Copy out exactly the stretch of the listing below that begins at the line containing "[button] (568, 267)" and ends at the line containing "Uniglobe app (883, 9)", and copy nothing outside it.

________________________

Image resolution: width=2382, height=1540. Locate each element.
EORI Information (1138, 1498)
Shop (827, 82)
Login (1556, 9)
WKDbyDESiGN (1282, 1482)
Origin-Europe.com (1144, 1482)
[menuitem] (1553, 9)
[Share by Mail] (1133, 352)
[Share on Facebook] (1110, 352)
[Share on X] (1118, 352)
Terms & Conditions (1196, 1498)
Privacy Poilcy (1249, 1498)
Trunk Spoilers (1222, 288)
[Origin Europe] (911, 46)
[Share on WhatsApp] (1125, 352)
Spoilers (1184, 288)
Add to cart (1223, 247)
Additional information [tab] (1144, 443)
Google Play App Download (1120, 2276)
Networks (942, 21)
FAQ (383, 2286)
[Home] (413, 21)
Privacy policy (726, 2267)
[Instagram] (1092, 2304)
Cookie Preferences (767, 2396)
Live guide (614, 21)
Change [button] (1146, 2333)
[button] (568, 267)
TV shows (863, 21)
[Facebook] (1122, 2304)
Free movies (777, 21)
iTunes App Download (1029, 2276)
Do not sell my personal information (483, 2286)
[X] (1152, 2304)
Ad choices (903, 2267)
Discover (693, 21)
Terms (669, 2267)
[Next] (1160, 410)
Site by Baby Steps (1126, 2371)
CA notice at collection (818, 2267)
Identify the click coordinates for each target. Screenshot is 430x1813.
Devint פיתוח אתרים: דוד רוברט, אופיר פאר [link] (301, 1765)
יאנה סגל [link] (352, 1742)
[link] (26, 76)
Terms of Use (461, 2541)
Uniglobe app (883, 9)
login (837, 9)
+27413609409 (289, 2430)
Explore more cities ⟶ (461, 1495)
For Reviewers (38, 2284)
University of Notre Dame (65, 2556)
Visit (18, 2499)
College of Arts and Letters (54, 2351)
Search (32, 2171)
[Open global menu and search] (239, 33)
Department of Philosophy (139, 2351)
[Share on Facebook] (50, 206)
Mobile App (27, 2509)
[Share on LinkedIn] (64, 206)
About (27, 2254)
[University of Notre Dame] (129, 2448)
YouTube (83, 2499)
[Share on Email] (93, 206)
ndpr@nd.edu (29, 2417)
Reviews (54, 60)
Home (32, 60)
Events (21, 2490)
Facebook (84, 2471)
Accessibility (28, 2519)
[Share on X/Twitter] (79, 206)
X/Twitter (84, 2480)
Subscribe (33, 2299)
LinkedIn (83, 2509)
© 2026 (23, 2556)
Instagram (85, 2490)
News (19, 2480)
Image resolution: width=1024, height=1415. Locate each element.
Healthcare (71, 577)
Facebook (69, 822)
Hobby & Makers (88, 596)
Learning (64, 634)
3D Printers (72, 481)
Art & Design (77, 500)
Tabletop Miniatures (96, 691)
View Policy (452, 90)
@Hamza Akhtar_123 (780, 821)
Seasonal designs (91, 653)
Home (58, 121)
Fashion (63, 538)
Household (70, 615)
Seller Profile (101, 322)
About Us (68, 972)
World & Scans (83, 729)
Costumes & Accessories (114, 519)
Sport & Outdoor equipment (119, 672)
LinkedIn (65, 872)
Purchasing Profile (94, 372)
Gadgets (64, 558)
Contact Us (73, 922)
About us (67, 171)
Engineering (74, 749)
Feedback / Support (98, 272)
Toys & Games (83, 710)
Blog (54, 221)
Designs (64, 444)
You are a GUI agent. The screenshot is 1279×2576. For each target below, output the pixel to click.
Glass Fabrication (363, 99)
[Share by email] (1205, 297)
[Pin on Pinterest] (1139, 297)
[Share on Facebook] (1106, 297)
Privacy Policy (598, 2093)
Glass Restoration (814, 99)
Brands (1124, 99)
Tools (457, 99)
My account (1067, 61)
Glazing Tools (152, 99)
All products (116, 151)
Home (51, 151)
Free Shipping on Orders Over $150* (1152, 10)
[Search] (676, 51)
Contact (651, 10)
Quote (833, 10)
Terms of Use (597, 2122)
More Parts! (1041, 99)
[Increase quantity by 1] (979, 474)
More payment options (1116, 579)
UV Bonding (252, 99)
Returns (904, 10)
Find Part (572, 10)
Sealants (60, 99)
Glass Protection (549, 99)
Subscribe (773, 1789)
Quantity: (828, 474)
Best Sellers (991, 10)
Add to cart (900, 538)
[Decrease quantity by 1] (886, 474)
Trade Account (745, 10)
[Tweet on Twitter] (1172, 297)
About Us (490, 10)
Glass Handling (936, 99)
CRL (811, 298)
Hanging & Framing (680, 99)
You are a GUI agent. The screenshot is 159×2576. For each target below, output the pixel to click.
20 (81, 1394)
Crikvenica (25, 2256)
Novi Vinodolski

________________________

| Solution to the problem |
[button] (568, 267)
TV shows (863, 21)
[Facebook] (1122, 2304)
Free movies (777, 21)
iTunes App Download (1029, 2276)
Do not sell my personal information (483, 2286)
[X] (1152, 2304)
Ad choices (903, 2267)
Discover (693, 21)
Terms (669, 2267)
[Next] (1160, 410)
Site by Baby Steps (1126, 2371)
CA notice at collection (818, 2267)
Identify the click coordinates for each target. Screenshot is 430x1813.
Devint פיתוח אתרים: דוד רוברט, אופיר פאר [link] (301, 1765)
יאנה סגל [link] (352, 1742)
[link] (26, 76)
Terms of Use (461, 2541)
Uniglobe app (883, 9)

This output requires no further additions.